Written problem »
Print each of the rows below, reproducing every line character for character.

A block of data »

***

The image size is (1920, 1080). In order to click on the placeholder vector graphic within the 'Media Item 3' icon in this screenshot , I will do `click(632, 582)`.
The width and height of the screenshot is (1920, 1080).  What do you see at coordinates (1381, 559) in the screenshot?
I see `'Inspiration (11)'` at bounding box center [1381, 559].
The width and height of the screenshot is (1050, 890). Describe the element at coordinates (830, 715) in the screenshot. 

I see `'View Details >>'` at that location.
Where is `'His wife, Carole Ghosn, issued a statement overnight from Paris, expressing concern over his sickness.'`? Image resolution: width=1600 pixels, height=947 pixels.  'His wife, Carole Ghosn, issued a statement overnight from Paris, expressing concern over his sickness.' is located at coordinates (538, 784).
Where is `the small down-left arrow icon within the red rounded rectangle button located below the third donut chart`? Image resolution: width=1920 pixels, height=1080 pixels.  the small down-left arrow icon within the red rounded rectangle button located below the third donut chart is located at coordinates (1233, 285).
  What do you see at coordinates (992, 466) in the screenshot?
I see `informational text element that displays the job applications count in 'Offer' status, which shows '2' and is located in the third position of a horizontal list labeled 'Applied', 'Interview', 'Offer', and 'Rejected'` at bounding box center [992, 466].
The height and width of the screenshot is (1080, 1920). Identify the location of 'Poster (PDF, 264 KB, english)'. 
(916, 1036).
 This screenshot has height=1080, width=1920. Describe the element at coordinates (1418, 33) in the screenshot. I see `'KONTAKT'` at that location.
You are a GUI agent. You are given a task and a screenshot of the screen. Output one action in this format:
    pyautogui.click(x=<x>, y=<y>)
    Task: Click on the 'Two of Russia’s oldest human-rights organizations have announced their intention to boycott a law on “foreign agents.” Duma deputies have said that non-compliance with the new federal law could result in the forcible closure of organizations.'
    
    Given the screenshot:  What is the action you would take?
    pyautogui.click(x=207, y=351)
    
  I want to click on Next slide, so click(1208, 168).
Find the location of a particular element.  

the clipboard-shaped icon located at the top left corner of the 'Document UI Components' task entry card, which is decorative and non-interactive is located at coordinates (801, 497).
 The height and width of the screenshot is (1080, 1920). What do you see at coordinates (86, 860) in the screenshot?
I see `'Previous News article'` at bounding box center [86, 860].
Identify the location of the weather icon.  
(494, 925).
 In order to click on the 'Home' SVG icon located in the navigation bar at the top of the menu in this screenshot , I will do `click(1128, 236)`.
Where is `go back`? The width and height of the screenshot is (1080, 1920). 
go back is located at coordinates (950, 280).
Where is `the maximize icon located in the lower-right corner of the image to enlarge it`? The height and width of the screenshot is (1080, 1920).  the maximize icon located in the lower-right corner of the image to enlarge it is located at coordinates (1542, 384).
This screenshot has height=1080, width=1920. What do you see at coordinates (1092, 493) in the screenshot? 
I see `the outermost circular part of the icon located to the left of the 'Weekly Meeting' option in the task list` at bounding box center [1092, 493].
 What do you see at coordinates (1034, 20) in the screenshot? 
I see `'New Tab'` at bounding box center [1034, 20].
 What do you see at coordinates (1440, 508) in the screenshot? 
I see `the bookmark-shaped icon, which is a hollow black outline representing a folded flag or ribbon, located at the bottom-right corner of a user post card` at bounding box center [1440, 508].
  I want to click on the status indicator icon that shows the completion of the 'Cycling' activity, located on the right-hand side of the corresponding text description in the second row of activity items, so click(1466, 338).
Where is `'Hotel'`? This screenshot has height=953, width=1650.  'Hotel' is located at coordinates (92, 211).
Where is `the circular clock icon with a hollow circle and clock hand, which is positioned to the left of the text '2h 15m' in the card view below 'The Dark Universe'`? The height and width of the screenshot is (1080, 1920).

***

Exercise response »
The image size is (1920, 1080). In order to click on the placeholder vector graphic within the 'Media Item 3' icon in this screenshot , I will do `click(632, 582)`.
The width and height of the screenshot is (1920, 1080).  What do you see at coordinates (1381, 559) in the screenshot?
I see `'Inspiration (11)'` at bounding box center [1381, 559].
The width and height of the screenshot is (1050, 890). Describe the element at coordinates (830, 715) in the screenshot. 

I see `'View Details >>'` at that location.
Where is `'His wife, Carole Ghosn, issued a statement overnight from Paris, expressing concern over his sickness.'`? Image resolution: width=1600 pixels, height=947 pixels.  'His wife, Carole Ghosn, issued a statement overnight from Paris, expressing concern over his sickness.' is located at coordinates (538, 784).
Where is `the small down-left arrow icon within the red rounded rectangle button located below the third donut chart`? Image resolution: width=1920 pixels, height=1080 pixels.  the small down-left arrow icon within the red rounded rectangle button located below the third donut chart is located at coordinates (1233, 285).
  What do you see at coordinates (992, 466) in the screenshot?
I see `informational text element that displays the job applications count in 'Offer' status, which shows '2' and is located in the third position of a horizontal list labeled 'Applied', 'Interview', 'Offer', and 'Rejected'` at bounding box center [992, 466].
The height and width of the screenshot is (1080, 1920). Identify the location of 'Poster (PDF, 264 KB, english)'. 
(916, 1036).
 This screenshot has height=1080, width=1920. Describe the element at coordinates (1418, 33) in the screenshot. I see `'KONTAKT'` at that location.
You are a GUI agent. You are given a task and a screenshot of the screen. Output one action in this format:
    pyautogui.click(x=<x>, y=<y>)
    Task: Click on the 'Two of Russia’s oldest human-rights organizations have announced their intention to boycott a law on “foreign agents.” Duma deputies have said that non-compliance with the new federal law could result in the forcible closure of organizations.'
    
    Given the screenshot:  What is the action you would take?
    pyautogui.click(x=207, y=351)
    
  I want to click on Next slide, so click(1208, 168).
Find the location of a particular element.  

the clipboard-shaped icon located at the top left corner of the 'Document UI Components' task entry card, which is decorative and non-interactive is located at coordinates (801, 497).
 The height and width of the screenshot is (1080, 1920). What do you see at coordinates (86, 860) in the screenshot?
I see `'Previous News article'` at bounding box center [86, 860].
Identify the location of the weather icon.  
(494, 925).
 In order to click on the 'Home' SVG icon located in the navigation bar at the top of the menu in this screenshot , I will do `click(1128, 236)`.
Where is `go back`? The width and height of the screenshot is (1080, 1920). 
go back is located at coordinates (950, 280).
Where is `the maximize icon located in the lower-right corner of the image to enlarge it`? The height and width of the screenshot is (1080, 1920).  the maximize icon located in the lower-right corner of the image to enlarge it is located at coordinates (1542, 384).
This screenshot has height=1080, width=1920. What do you see at coordinates (1092, 493) in the screenshot? 
I see `the outermost circular part of the icon located to the left of the 'Weekly Meeting' option in the task list` at bounding box center [1092, 493].
 What do you see at coordinates (1034, 20) in the screenshot? 
I see `'New Tab'` at bounding box center [1034, 20].
 What do you see at coordinates (1440, 508) in the screenshot? 
I see `the bookmark-shaped icon, which is a hollow black outline representing a folded flag or ribbon, located at the bottom-right corner of a user post card` at bounding box center [1440, 508].
  I want to click on the status indicator icon that shows the completion of the 'Cycling' activity, located on the right-hand side of the corresponding text description in the second row of activity items, so click(1466, 338).
Where is `'Hotel'`? This screenshot has height=953, width=1650.  'Hotel' is located at coordinates (92, 211).
Where is `the circular clock icon with a hollow circle and clock hand, which is positioned to the left of the text '2h 15m' in the card view below 'The Dark Universe'`? The height and width of the screenshot is (1080, 1920).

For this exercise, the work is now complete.